Along came Covid and Black Lives Matter, but the film kept chugging along. “Creatively, emotionally, financially, it was the hardest thing I’ve ever done,” said Rae. “I had to create a lot of life force to keep it going. But every year, Angela and I can wear many hats together, be it directors, producers, raising money.”
“Her tenacity kept it going for eight years,” said Patton.
They started following six girls but whittled them down to four, starting at age 5, 10, 11, and 15, and followed them for three years after the dance. Rae shot the event with two 16mm cameras and one digital backup, along with some iPhones on the side. “Shooting on 16mm was an important decision for us,” said Rae, “to have the humanity and the timelessness come across.”
“One of my favorite things that happens at the dance is when the correctional officers come down the soul train line,” said Patton, “when the warden or the sheriff is also serving the food, and when we have four hours only, and then they decide to extend it for two more hours. So that’s the power of putting all of us in this space together. With the music and the laughter and the joy, we all remember what’s important. One reason that we are there is love. This connection between the father and their daughter is unspeakable joy, and that’s what matters at that time.”

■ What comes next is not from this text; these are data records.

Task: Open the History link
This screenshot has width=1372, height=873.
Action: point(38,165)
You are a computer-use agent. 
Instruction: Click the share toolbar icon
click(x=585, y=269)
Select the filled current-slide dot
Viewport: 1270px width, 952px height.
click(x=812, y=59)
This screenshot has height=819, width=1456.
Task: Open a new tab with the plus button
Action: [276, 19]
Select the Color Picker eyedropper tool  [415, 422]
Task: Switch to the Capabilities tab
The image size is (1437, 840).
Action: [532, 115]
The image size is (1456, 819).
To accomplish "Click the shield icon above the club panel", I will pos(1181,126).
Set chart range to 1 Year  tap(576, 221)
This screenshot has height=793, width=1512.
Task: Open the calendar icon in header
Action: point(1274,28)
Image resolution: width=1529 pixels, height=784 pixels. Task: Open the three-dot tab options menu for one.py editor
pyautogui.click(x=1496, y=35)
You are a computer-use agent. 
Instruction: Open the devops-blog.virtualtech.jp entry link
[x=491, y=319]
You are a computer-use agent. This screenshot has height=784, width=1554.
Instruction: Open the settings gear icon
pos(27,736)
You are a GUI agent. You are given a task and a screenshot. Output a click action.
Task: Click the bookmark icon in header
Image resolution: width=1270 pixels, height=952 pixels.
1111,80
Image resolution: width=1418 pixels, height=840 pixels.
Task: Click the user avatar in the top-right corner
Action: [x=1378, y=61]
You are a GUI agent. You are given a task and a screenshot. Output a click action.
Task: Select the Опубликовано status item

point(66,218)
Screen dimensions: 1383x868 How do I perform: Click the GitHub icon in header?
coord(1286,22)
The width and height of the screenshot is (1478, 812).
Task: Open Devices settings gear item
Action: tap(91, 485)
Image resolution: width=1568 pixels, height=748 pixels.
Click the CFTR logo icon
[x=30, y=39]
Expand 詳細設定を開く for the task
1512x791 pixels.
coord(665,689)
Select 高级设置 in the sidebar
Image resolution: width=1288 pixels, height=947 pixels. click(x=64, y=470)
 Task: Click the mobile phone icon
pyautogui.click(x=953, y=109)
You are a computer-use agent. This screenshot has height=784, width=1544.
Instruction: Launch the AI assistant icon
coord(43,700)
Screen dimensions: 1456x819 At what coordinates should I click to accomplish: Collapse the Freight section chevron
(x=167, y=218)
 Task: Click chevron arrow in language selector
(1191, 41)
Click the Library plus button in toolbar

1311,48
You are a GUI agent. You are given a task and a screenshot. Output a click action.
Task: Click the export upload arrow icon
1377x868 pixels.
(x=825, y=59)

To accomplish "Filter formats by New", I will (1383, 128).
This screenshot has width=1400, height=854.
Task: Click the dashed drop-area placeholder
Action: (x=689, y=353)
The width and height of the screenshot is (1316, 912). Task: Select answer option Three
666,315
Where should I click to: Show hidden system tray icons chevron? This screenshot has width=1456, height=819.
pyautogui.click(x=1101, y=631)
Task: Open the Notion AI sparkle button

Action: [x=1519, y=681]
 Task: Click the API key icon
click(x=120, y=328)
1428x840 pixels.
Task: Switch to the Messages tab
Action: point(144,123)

Netflix is mounting an outreach program for the film. As far as Patton is concerned, making it easier for relatives and friends to visit and communicate with their loved ones is a local issue, community by community.
“It’s easy to go to your local league, and find out what’s happening in your neighborhood, because it is different, state by state, city by city, and that’s how they make it complicated for us,” she said. “It’s really about you understanding the laws where you live and figuring out what you can do to change them.”
For professional storyteller and communicator Patton, the movie “Daughters “is another way to get this story out,” she said, “but the power is doing it through a film. I understood that this message could be broader. And so I took a chance on myself and Natalie and the girls as well. I was open-minded and took a back seat with some things. We both had to take risks, and we both had to understand where our strengths were and what we can contribute to making such a beautiful film.”
“Daughters” is now streaming on Netflix.